I titoli pubblici tedeschi a tripla A sono espressi in euro. Ed è un paradosso che in euro siano espressi anche i debiti sovrani dei paesi “maiali” che costituiscono l’anello debole della Unione Monetaria Europea e che godono (si fa per dire…) di rating di bassa, se non di pessima qualità. Perché allora non approfittare del difficile momento congiunturale per deprezzare ulteriormente i loro rating, così da allontanare i risparmiatori dall’acquisto di titoli sempre più “maiali” ma più di tutto svalutando il portafoglio di quanti (siano Stati, banche o imprese) li detengono? È stata così innescata l’arma micidiale dello spread che paragona il prezzo d’acquisto dei titoli in euro dei paesi “maiali” con i migliori sul mercato quali sono, per l’appunto, i Bund tedeschi. Se i risparmiatori, a fronte di rating peggiorati, si fanno riluttanti ad acquistarli, per indurli a sottoscrivere bisognerà offrire loro migliori condizioni di rendimento, da cui consegue l’aumento dello spread. Ma a tassi d’interesse più alti peggiorano i bilanci pubblici dei paesi “maiali” che potrebbero finire per trovarsi addirittura costretti a ripudiare quei debiti diventati troppo onerosi per le loro finanze (qualcosa di simile non è forse successo in Argentina qualche tempo fa e non si è ripetuto in Islanda nel 2010?). In caso di default di Grecia, Portogallo, Spagna o Italia i possessori dei loro titoli si troverebbero con quella loro parte di portafoglio inesigibile e le agenzie di rating avrebbero tutte le buone ragioni per abbassare i rating delle imprese private e degli Stati “incagliati” in quei crediti a rischio. Sia uno di questi Stati la Germania: non si meriterebbe allora di perdere la tripla A equiparandosi al rating americano?

 

5. “Fiscal compact”.

Di fonte alla minaccia la Germania è corsa subito ai ripari. Ma come difendere la massima valutazione del proprio debito sovrano? Imponendo ai paesi “maiali” di non far scherzi e di obbligarsi a ripagare i loro creditori “senza se e senza ma”. Lo strumento è stato l’accordo di fiscal compact sottoscritto dai governi europei nel marzo 2012 (solo Gran Bretagna e Repubblica Ceca non hanno firmato) poi passato alla ratifica dei parlamenti nazionali. La “filosofia” del fiscal compact è presto detta: se lo spread peggiora la situazione finanziaria dei bilanci pubblici dei paesi “maiali” minacciandone il default, il rimedio sta nel rimborsare la più parte del debito sovrano esistente vincolandosi contemporaneamente a non accenderne più altro. È per questo che due sono i termini del patto a cui i governi si sono impegnati a dare esecuzione a partire dal 2013.

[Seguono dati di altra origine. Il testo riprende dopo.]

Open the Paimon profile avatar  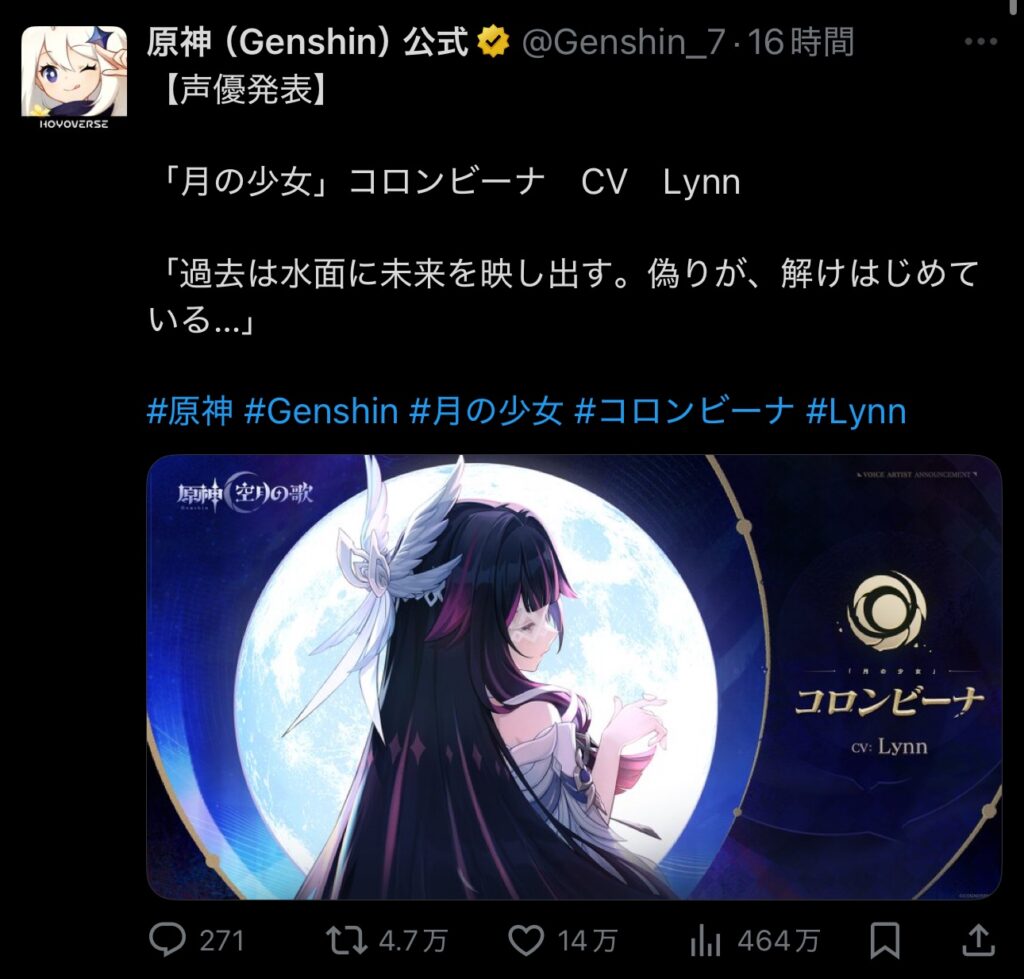click(74, 77)
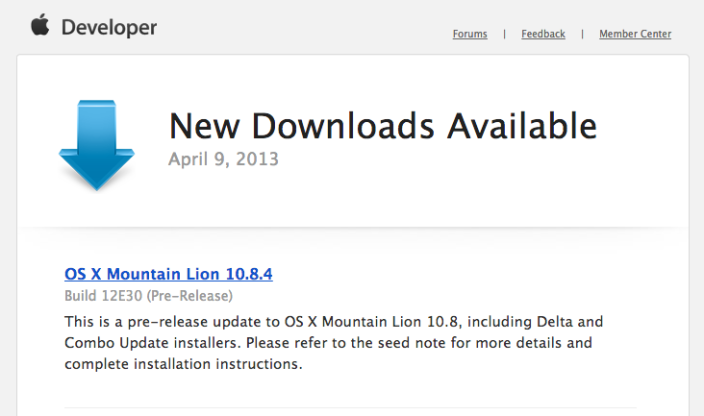This screenshot has height=416, width=704.
Task: Open OS X Mountain Lion 10.8.4 link
Action: pyautogui.click(x=168, y=274)
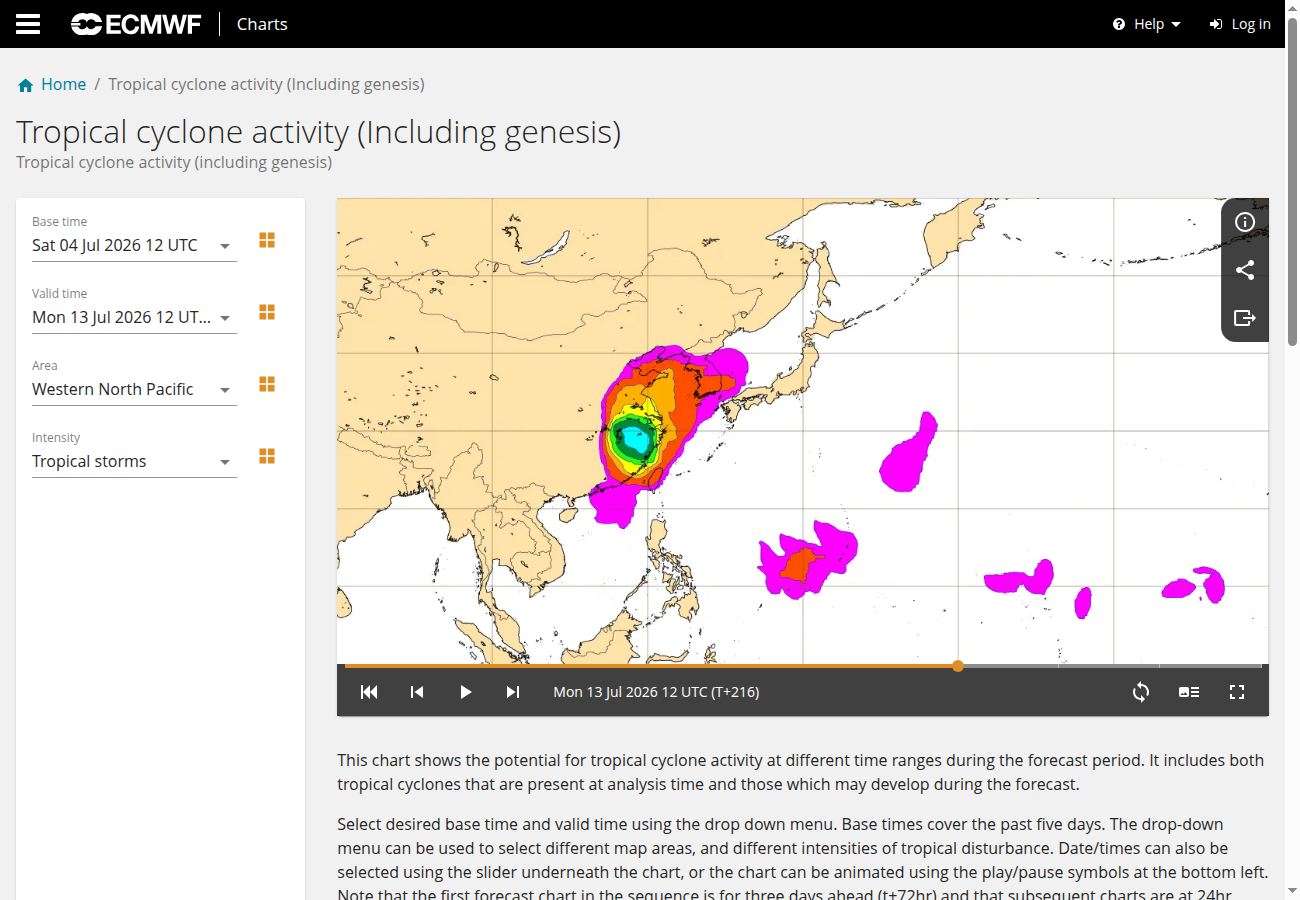Toggle the loop animation icon
The width and height of the screenshot is (1300, 900).
(1141, 692)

Il primo vincolo è l’obbligo del bilancio statale in pareggio, così che le spese pubbliche vengano interamente coperte dal gettito fiscale. Ma siccome tra le spese sono compresi pure gli interessi da pagare sul debito esistente, i governi firmatari si obbligano in verità a realizzare un avanzo di bilancio primario, che è il saldo positivo d’imposte e tasse sulle spese statali. Se così non verrebbero più contratti nuovi debiti, per quelli vecchi che fare? Qui interviene il secondo vincolo che prevede il rientro in vent’anni della parte di debito eccedente il 60% del PIL, che è la percentuale originariamente prevista dagli accordi di Maastricht. Allo scopo di capire l’entità dello sforzo finanziario richiesto ai paesi “maiali”, si consideri il caso dell’Italia: a fronte di un debito pubblico che sfiora i 2000 miliardi di euro (120% del PIL), in vent’anni lo si dovrebbe ridurre della metà a colpi di 50 miliardi all’anno (50×20 = 1000). Ma considerando che ci sono anche gli interessi dai pagare sul debito esistente (sebbene in diminuzione per la riduzione progressiva del suo ammontare), si stima la necessità di un avanzo primario di 65 miliardi di euro all’anno da coprirsi con l’imposizione fiscale anche in assenza di qualsiasi spesa pubblica!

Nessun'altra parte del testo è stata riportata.